Les femelles volent moins que les mâles et ont de fines antennes avec des dents minuscules. Cette espèce a des organes auditifs tympaniques sensibles aux ultrasons des chauves-souris qui sont leurs principaux prédateurs. Elle est aussi attaquée par diverses espèces d’oiseaux tels que le Coucou et la Huppe.

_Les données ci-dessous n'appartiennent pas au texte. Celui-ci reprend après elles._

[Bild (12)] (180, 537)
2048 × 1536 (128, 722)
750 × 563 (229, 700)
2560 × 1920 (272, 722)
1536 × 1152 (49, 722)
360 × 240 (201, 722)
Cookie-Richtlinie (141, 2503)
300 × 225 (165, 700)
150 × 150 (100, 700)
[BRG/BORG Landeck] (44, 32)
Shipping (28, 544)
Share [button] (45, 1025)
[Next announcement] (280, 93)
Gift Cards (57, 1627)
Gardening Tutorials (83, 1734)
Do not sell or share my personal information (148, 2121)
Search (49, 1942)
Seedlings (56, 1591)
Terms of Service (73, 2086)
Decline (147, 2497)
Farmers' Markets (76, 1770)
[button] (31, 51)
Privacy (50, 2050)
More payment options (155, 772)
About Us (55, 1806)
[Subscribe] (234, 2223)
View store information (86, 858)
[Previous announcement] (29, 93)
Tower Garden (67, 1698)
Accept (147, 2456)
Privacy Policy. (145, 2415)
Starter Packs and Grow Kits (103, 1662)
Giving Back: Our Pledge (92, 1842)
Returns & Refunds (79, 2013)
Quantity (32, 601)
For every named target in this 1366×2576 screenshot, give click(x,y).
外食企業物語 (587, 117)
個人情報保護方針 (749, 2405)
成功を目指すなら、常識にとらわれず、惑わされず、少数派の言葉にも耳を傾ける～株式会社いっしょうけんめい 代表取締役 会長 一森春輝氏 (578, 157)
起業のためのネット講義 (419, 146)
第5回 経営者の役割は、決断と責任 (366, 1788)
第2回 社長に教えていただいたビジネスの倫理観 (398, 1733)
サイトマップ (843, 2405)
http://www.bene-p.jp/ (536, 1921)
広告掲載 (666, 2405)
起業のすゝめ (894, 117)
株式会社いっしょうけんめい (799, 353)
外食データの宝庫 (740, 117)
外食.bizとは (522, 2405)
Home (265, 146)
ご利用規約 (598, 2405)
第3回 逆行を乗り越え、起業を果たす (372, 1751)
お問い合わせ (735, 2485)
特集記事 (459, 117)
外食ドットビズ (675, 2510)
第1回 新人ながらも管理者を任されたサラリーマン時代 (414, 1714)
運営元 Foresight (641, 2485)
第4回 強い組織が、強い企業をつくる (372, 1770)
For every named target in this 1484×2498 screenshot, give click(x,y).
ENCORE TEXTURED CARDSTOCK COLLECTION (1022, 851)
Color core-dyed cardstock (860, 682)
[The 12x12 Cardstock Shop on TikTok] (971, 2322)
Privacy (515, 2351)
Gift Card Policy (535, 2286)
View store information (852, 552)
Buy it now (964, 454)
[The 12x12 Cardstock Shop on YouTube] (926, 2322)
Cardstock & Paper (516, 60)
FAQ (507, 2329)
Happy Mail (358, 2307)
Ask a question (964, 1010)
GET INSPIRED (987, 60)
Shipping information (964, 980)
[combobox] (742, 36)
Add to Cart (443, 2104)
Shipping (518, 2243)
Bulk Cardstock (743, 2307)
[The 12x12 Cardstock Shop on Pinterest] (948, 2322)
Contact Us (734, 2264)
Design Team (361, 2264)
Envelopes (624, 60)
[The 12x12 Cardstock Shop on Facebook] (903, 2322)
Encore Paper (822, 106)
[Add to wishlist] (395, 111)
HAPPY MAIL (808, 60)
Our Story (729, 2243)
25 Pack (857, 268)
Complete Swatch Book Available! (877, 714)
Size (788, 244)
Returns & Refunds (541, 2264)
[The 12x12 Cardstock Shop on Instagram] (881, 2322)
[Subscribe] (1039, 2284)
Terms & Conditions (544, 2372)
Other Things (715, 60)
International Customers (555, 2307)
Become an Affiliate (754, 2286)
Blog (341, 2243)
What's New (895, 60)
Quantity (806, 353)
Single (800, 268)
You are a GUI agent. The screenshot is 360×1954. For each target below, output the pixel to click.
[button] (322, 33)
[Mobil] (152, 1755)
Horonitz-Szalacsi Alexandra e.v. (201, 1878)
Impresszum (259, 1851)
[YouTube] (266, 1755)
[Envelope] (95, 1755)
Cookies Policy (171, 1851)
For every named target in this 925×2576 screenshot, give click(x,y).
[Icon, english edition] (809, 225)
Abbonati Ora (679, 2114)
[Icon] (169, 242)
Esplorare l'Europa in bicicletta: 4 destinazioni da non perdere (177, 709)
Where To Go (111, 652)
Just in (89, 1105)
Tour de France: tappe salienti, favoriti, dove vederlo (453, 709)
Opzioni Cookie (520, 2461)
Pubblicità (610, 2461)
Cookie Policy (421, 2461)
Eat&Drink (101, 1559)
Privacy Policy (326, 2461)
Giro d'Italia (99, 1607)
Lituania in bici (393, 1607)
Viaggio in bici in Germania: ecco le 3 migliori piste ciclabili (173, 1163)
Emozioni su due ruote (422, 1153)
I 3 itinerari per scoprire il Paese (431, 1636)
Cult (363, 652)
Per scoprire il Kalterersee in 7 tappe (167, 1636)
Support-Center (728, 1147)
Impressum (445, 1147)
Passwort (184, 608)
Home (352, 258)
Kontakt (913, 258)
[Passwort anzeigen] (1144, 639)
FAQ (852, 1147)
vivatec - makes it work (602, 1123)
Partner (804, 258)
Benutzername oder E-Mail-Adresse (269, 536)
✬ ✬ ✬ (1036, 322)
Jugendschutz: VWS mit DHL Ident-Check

Cela suffit dans la nature à contenir son expansion dans des limites acceptables, mais dans des milieux anthropisés comme les peupleraies industrielles on utilise contre les larves des insecticides © Colin Gould

Synonymes

L’espèce a été décrite par Linnaeus en 1758 sous le nom de Phalaena salicis ; elle a été transférée au genre Leucoma Hubner, 1822 et ensuite au genre Laria Schrank, 1802 ; au genre Stilpnotia Westvood, 1842 ; au genre Charala Moor, 1884 ; au genre Nymphryxis Grote,1895 et au genre Candidata Toxopeus, 1948. Les 13 synonymes de salicis (Linnaeus 1758) par ordre chronologique sont les suivants : apparens Retzius, 1783 ; salicinus Haworth, 1803; sohesti Capronnier,1878; nigrociliata Fuchs,1903; xanthocampa Dyar, 1905 ; rubicunda Strand, 1910 ; doii Matsumura, 1927 ; neumanni Bandermann,1929 ; coreacola Matsumura,1933 ; sjoequisti Bryk ; variabilis Bryk,1949 et infranigricosta Lempke, 1959.